> _Directions for this task_
Only the lines from the beginning of the data below through the line that contains "Save my name, email, and" should be repeated, exactly as written.

> _Dataset entries_
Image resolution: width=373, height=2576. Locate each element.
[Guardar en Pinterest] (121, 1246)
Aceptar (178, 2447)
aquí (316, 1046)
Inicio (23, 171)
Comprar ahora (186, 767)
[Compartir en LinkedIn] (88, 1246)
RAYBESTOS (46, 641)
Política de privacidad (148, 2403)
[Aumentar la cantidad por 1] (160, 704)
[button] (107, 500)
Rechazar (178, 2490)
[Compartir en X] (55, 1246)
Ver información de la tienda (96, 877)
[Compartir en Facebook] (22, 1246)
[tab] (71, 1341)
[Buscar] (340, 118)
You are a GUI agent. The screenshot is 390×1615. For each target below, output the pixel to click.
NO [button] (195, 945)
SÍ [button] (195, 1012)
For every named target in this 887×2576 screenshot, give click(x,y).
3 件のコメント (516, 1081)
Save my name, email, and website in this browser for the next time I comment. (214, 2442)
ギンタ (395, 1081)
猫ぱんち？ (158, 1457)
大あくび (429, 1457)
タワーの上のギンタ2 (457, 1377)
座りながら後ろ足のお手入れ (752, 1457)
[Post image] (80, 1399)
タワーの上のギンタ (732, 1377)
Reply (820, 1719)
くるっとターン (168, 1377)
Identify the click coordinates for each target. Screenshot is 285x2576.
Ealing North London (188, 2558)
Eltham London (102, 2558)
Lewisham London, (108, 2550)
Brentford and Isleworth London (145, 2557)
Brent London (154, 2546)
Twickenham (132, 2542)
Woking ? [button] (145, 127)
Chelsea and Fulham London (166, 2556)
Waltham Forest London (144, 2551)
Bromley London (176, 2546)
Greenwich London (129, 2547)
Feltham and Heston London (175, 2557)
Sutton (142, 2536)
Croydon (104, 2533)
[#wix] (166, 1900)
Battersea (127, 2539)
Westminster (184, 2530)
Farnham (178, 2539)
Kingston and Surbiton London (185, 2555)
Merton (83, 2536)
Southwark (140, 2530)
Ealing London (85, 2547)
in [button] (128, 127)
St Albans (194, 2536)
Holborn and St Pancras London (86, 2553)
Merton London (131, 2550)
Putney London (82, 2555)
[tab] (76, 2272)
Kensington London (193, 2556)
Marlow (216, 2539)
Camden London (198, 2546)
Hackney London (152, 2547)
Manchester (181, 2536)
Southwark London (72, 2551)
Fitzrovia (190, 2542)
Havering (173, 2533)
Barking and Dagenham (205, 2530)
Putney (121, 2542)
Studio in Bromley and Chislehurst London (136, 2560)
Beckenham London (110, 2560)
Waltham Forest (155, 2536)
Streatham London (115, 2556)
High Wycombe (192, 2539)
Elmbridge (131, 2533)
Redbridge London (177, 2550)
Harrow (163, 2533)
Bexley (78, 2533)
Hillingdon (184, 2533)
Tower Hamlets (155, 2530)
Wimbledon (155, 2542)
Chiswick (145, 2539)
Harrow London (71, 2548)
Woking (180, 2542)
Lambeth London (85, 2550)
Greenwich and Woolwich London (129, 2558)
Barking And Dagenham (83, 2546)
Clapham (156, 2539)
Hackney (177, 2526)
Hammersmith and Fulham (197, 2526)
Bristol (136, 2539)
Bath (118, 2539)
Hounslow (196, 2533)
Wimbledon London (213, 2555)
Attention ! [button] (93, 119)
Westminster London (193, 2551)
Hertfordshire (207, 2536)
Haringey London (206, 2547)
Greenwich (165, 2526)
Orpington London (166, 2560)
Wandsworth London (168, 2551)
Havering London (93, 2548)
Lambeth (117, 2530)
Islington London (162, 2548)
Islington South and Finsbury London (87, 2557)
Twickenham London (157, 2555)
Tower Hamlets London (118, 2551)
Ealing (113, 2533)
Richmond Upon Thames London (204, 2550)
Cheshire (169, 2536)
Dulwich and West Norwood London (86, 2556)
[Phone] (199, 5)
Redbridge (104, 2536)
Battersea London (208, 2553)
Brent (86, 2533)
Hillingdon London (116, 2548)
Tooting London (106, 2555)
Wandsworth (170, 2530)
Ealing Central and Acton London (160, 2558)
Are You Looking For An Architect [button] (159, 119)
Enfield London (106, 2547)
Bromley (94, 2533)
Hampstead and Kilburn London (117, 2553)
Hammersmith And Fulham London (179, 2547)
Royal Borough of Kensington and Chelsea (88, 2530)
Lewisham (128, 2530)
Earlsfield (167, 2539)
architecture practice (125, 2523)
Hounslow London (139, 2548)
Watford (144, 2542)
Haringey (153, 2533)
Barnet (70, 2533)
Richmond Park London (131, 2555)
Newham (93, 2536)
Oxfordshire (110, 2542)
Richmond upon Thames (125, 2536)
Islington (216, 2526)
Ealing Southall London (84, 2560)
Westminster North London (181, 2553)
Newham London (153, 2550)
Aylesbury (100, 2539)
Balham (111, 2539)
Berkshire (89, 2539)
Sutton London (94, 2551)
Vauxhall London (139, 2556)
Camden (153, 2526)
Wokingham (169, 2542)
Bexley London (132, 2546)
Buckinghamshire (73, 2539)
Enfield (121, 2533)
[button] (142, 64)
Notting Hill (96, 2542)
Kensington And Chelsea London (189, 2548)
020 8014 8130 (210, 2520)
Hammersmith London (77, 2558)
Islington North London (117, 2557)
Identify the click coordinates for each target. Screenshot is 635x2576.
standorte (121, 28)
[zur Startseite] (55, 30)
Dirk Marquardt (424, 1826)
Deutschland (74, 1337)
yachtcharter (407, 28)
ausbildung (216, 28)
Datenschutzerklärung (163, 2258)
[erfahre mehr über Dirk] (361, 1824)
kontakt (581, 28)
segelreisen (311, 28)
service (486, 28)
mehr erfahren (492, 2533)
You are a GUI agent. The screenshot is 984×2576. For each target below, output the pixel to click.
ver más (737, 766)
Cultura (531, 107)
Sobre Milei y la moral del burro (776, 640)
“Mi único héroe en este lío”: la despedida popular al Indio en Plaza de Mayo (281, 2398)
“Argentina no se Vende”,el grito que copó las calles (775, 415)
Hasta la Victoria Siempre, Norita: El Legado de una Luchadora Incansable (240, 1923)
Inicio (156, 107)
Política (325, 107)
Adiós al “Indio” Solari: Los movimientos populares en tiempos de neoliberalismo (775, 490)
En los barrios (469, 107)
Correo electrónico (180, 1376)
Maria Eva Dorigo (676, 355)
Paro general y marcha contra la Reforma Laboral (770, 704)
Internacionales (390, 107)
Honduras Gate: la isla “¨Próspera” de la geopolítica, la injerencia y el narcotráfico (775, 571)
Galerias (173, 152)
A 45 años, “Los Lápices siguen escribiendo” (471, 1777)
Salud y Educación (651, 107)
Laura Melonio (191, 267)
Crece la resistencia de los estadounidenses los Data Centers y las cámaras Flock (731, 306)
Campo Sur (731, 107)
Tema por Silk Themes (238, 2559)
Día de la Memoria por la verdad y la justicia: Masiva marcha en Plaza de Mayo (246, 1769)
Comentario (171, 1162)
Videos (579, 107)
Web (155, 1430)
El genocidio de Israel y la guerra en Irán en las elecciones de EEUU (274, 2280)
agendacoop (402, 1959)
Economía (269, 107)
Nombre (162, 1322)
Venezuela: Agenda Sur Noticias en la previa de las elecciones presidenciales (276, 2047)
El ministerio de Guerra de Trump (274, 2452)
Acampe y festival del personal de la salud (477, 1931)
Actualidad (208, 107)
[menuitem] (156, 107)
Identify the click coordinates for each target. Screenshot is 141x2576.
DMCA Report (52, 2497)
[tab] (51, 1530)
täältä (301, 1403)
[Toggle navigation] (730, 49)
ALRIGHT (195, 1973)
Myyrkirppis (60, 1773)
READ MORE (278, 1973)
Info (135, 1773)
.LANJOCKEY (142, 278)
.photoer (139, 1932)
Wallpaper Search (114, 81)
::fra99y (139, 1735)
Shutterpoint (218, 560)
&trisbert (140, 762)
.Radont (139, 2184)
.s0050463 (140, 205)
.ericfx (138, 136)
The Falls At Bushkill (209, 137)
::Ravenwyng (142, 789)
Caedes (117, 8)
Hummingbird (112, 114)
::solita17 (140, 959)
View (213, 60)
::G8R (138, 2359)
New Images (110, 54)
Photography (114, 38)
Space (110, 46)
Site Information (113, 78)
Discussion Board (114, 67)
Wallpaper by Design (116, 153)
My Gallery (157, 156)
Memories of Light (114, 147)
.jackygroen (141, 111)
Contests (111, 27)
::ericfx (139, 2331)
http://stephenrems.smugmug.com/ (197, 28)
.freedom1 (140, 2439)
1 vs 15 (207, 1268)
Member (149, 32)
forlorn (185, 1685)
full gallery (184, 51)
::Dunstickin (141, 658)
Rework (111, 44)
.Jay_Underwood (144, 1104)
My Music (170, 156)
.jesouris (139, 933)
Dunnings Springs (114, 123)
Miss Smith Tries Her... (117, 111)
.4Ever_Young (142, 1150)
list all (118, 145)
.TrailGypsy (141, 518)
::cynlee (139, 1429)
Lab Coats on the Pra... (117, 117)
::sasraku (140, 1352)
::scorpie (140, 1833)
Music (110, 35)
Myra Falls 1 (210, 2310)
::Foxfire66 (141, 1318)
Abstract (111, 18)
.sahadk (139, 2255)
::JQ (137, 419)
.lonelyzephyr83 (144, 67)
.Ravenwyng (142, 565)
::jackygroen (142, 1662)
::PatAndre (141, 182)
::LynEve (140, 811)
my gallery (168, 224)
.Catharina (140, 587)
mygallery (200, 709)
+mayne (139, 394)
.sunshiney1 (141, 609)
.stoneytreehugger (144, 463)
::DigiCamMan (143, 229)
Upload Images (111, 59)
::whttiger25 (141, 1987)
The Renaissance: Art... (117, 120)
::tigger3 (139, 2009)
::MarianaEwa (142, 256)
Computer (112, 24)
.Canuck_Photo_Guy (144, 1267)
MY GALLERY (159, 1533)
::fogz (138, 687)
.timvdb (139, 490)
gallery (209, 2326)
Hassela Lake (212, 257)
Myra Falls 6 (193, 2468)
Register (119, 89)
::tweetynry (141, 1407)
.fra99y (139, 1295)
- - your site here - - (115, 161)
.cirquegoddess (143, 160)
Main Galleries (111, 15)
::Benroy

> _Answer space_
Image resolution: width=373, height=2576. Locate each element.
[Guardar en Pinterest] (121, 1246)
Aceptar (178, 2447)
aquí (316, 1046)
Inicio (23, 171)
Comprar ahora (186, 767)
[Compartir en LinkedIn] (88, 1246)
RAYBESTOS (46, 641)
Política de privacidad (148, 2403)
[Aumentar la cantidad por 1] (160, 704)
[button] (107, 500)
Rechazar (178, 2490)
[Compartir en X] (55, 1246)
Ver información de la tienda (96, 877)
[Compartir en Facebook] (22, 1246)
[tab] (71, 1341)
[Buscar] (340, 118)
You are a GUI agent. The screenshot is 390×1615. For each target below, output the pixel to click.
NO [button] (195, 945)
SÍ [button] (195, 1012)
For every named target in this 887×2576 screenshot, give click(x,y).
3 件のコメント (516, 1081)
Save my name, email, and website in this browser for the next time I comment. (214, 2442)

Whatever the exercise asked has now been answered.